### WHAT TO WORK ON
The records that follow must be reproduced in full, with every picture excluded.

### DATA SECTION
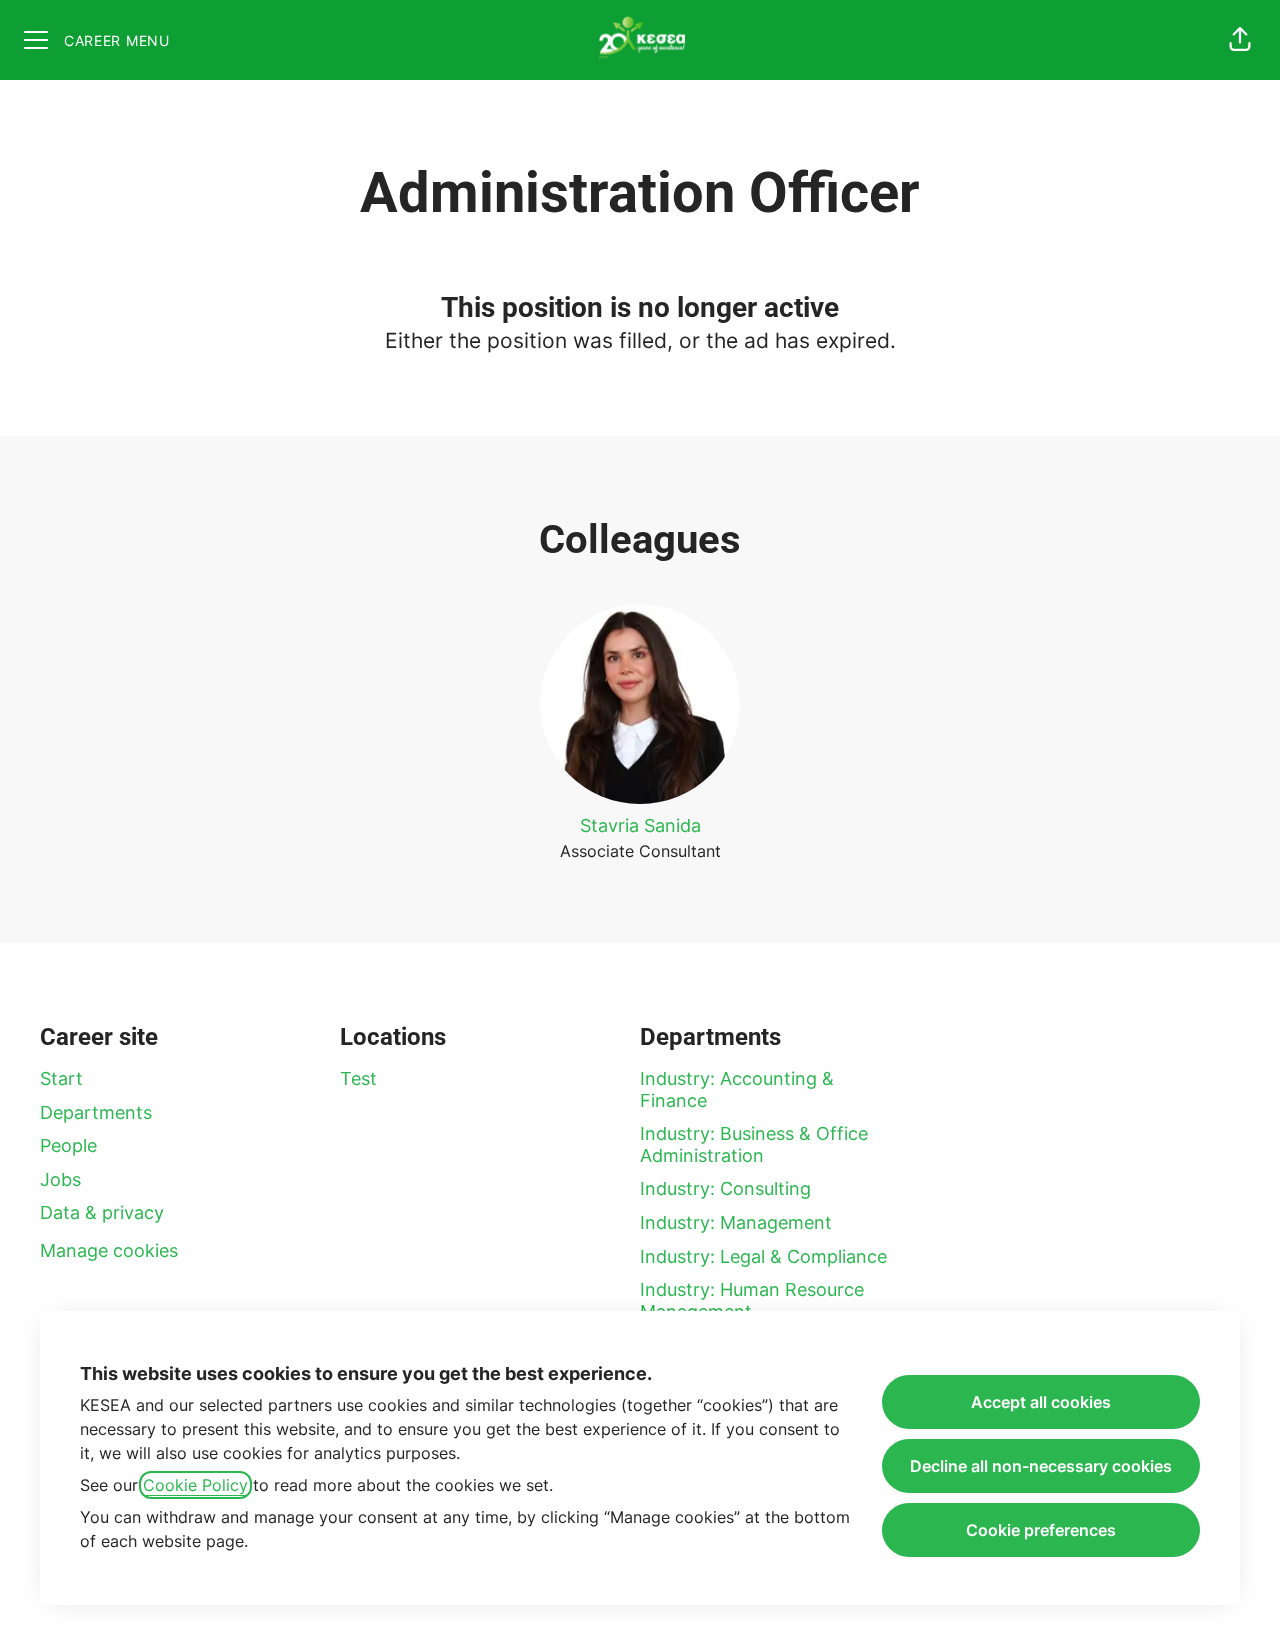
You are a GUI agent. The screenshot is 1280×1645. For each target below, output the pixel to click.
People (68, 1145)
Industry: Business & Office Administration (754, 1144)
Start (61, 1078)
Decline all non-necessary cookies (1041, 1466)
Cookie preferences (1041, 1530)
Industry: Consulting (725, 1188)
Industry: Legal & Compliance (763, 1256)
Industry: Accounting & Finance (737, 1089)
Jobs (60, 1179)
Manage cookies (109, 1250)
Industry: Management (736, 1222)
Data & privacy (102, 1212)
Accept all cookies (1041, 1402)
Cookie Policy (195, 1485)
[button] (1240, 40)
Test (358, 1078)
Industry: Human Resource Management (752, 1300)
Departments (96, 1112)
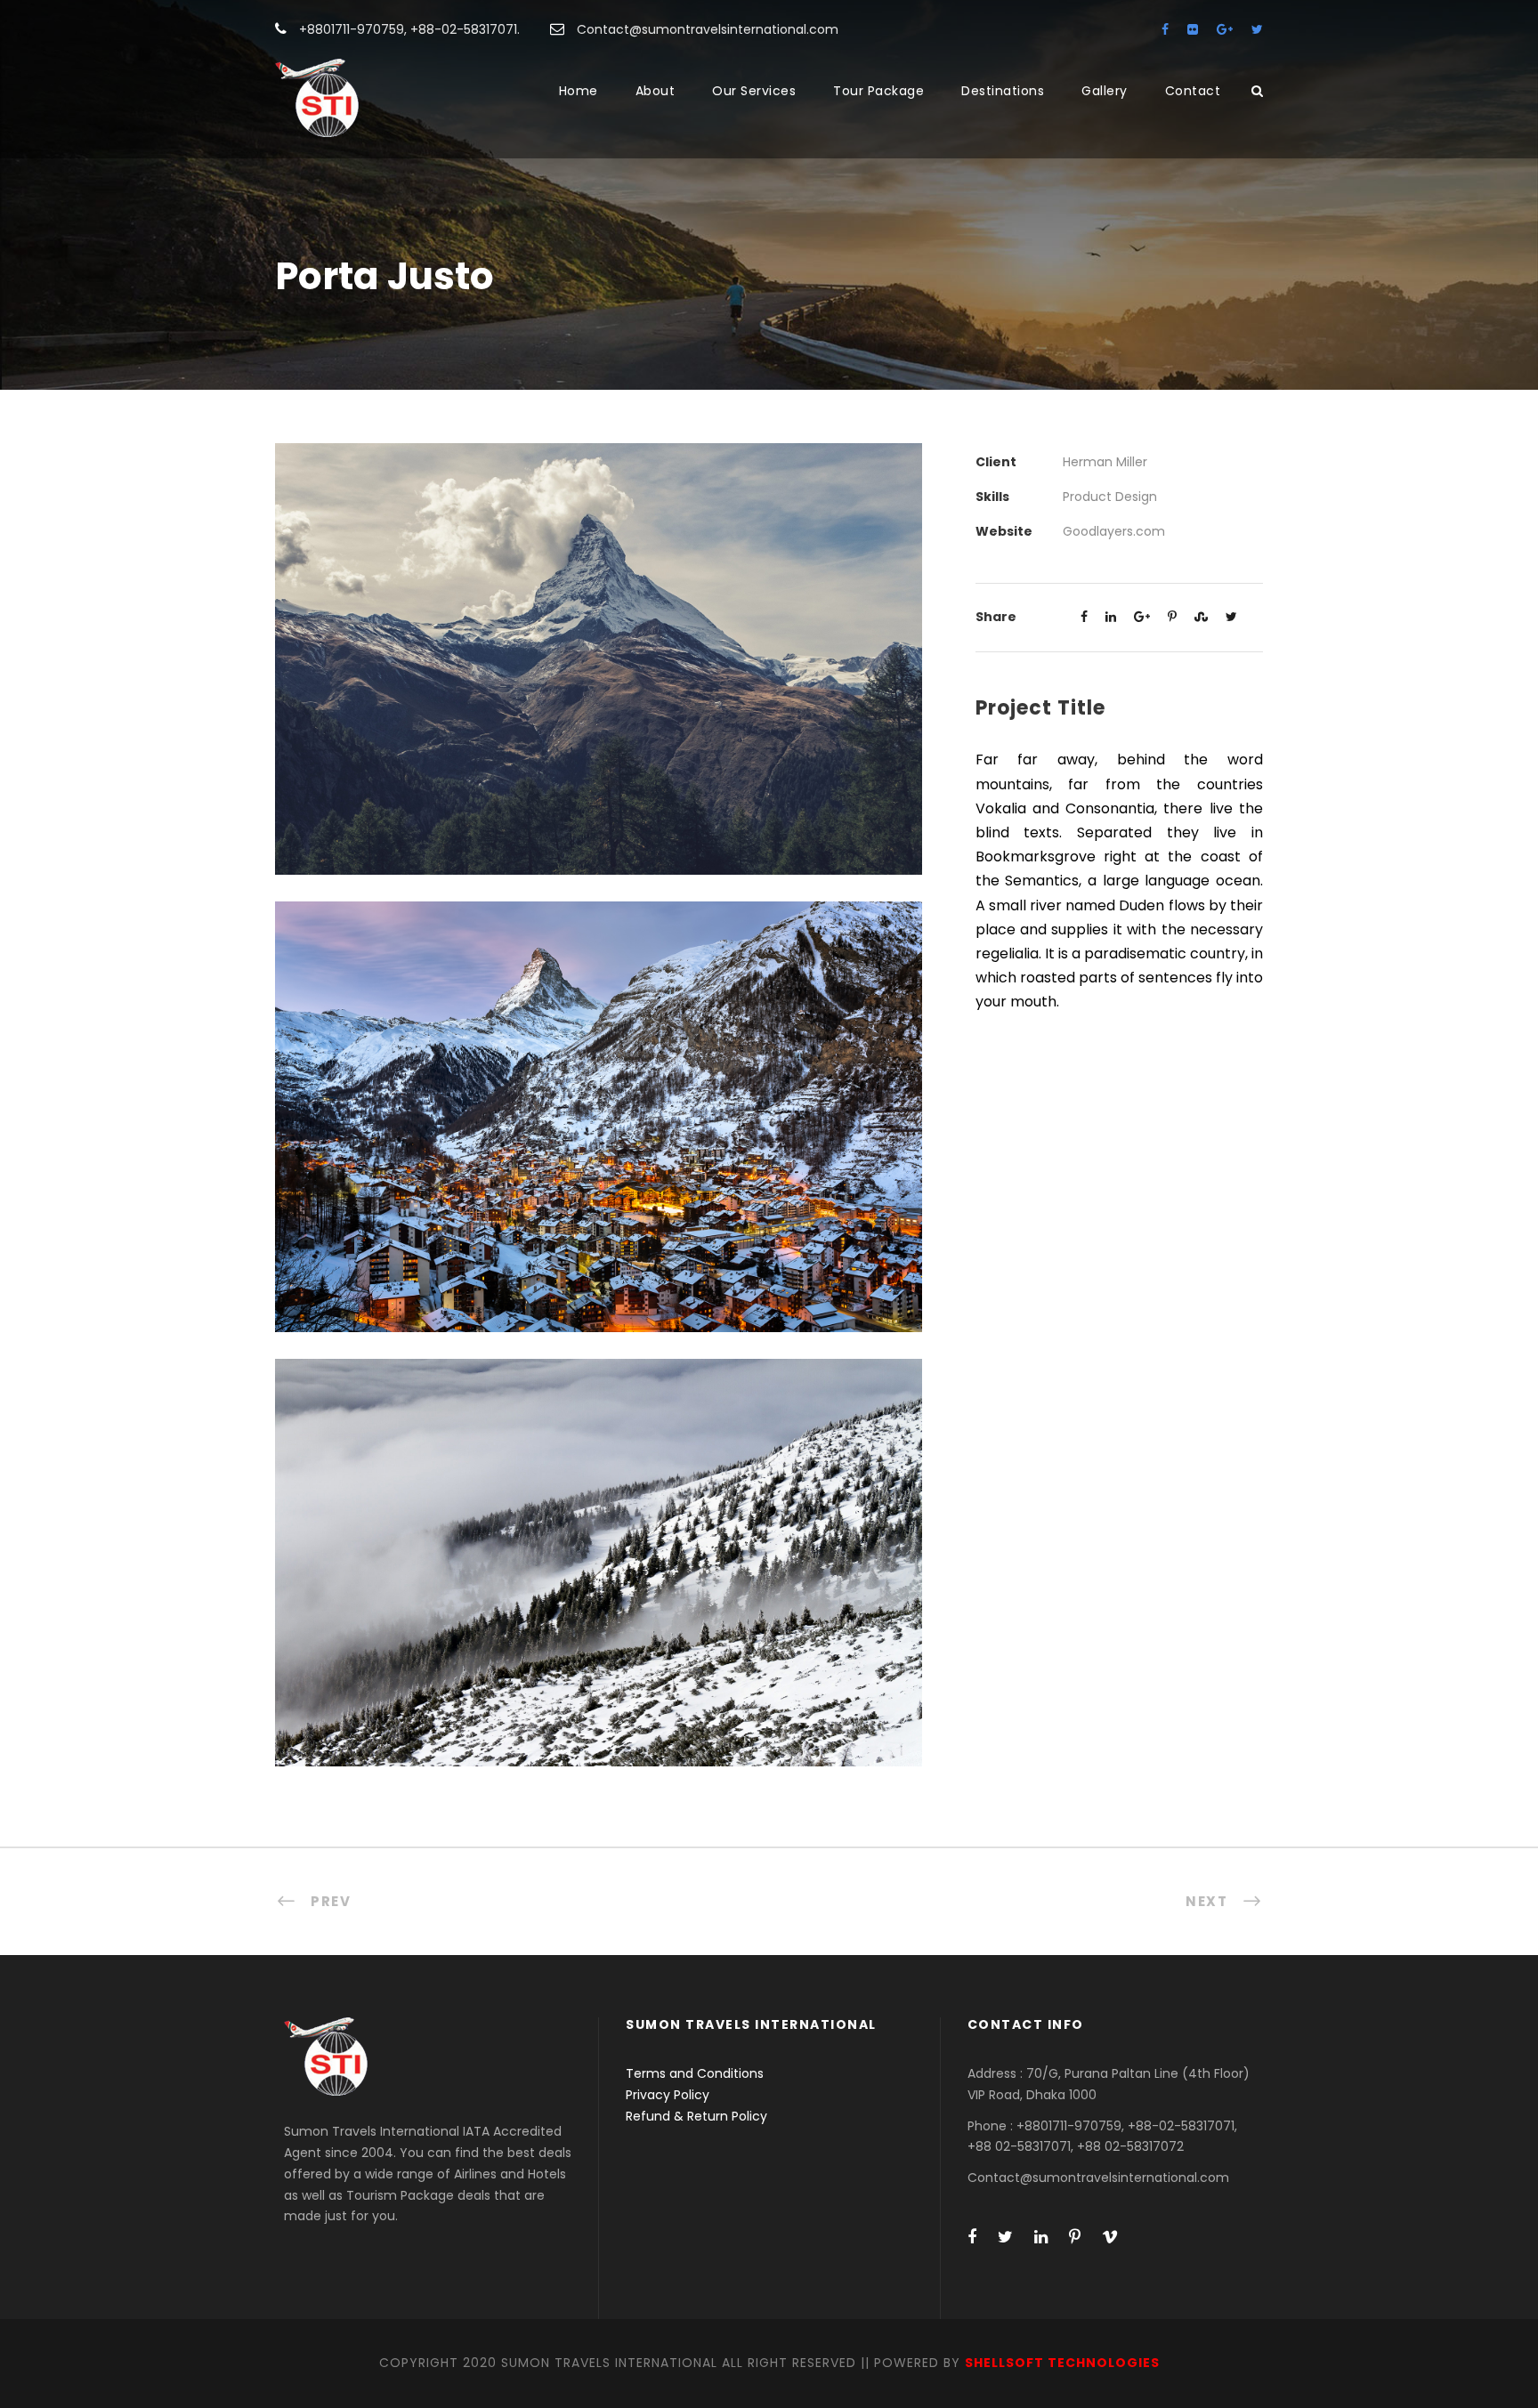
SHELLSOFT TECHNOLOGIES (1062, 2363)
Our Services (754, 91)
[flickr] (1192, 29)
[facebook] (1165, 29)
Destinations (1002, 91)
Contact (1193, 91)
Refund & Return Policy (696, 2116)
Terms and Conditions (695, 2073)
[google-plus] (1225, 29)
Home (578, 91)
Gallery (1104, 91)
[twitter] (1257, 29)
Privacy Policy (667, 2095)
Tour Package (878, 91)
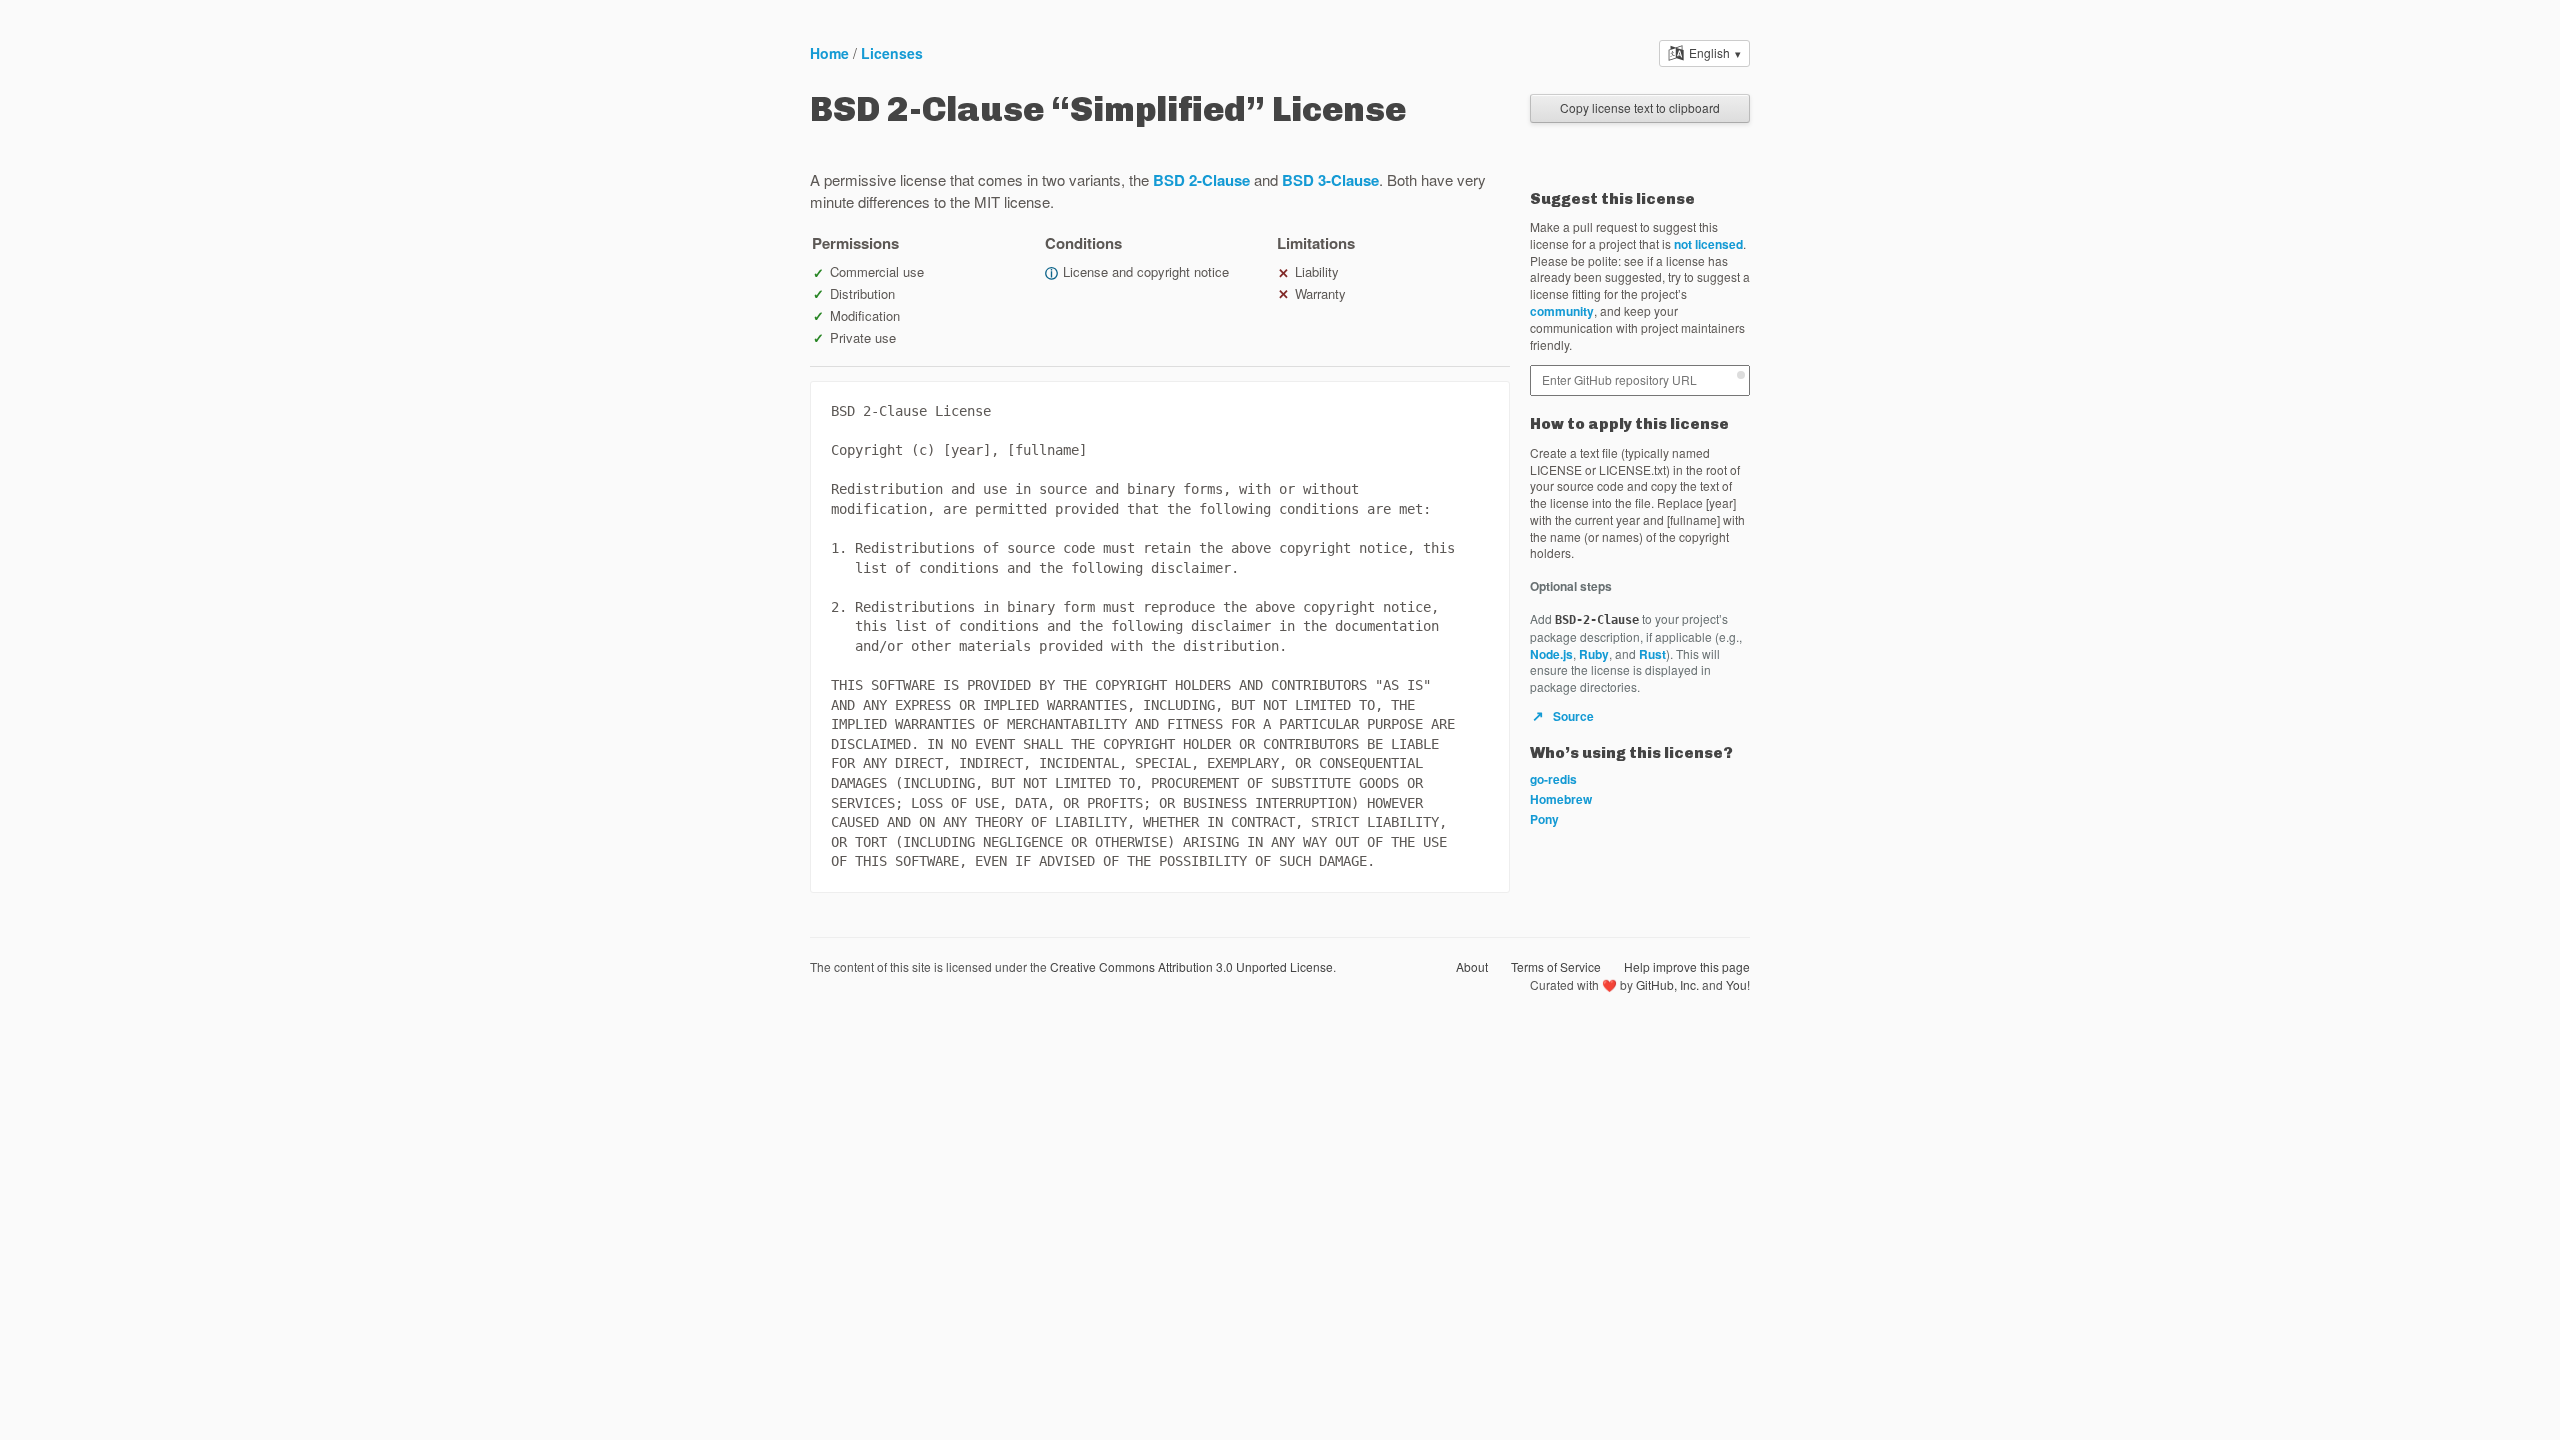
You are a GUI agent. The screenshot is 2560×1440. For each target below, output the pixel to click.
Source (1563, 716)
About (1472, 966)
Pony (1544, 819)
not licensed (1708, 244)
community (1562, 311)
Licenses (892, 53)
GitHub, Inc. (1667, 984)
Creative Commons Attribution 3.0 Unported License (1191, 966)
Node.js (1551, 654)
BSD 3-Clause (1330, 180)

### ANSWER SPACE
You are a GUI agent. The screenshot is 1280×1645. For each target below, output the pixel to click.
People (68, 1145)
Industry: Business & Office Administration (754, 1144)
Start (61, 1078)
Decline all non-necessary cookies (1041, 1466)
Cookie preferences (1041, 1530)
Industry: Consulting (725, 1188)
Industry: Legal & Compliance (763, 1256)
Industry: Accounting & Finance (737, 1089)
Jobs (60, 1179)
Manage cookies (109, 1250)
Industry: Management (736, 1222)
Data & privacy (102, 1212)
Accept all cookies (1041, 1402)
Cookie Policy (195, 1485)
[button] (1240, 40)
Test (358, 1078)
Industry: Human Resource Management (752, 1300)
Departments (96, 1112)
SHELLSOFT TECHNOLOGIES (1062, 2363)
Our Services (754, 91)
[flickr] (1192, 29)
[facebook] (1165, 29)
Destinations (1002, 91)
Contact (1193, 91)
Refund & Return Policy (696, 2116)
Terms and Conditions (695, 2073)
[google-plus] (1225, 29)
Home (578, 91)
Gallery (1104, 91)
[twitter] (1257, 29)
Privacy Policy (667, 2095)
Tour Package (878, 91)
You are a GUI agent. The screenshot is 2560×1440. For each target below, output the pixel to click.
Source (1563, 716)
About (1472, 966)
Pony (1544, 819)
not licensed (1708, 244)
community (1562, 311)
Licenses (892, 53)
GitHub, Inc. (1667, 984)
Creative Commons Attribution 3.0 Unported License (1191, 966)
Node.js (1551, 654)
BSD 3-Clause (1330, 180)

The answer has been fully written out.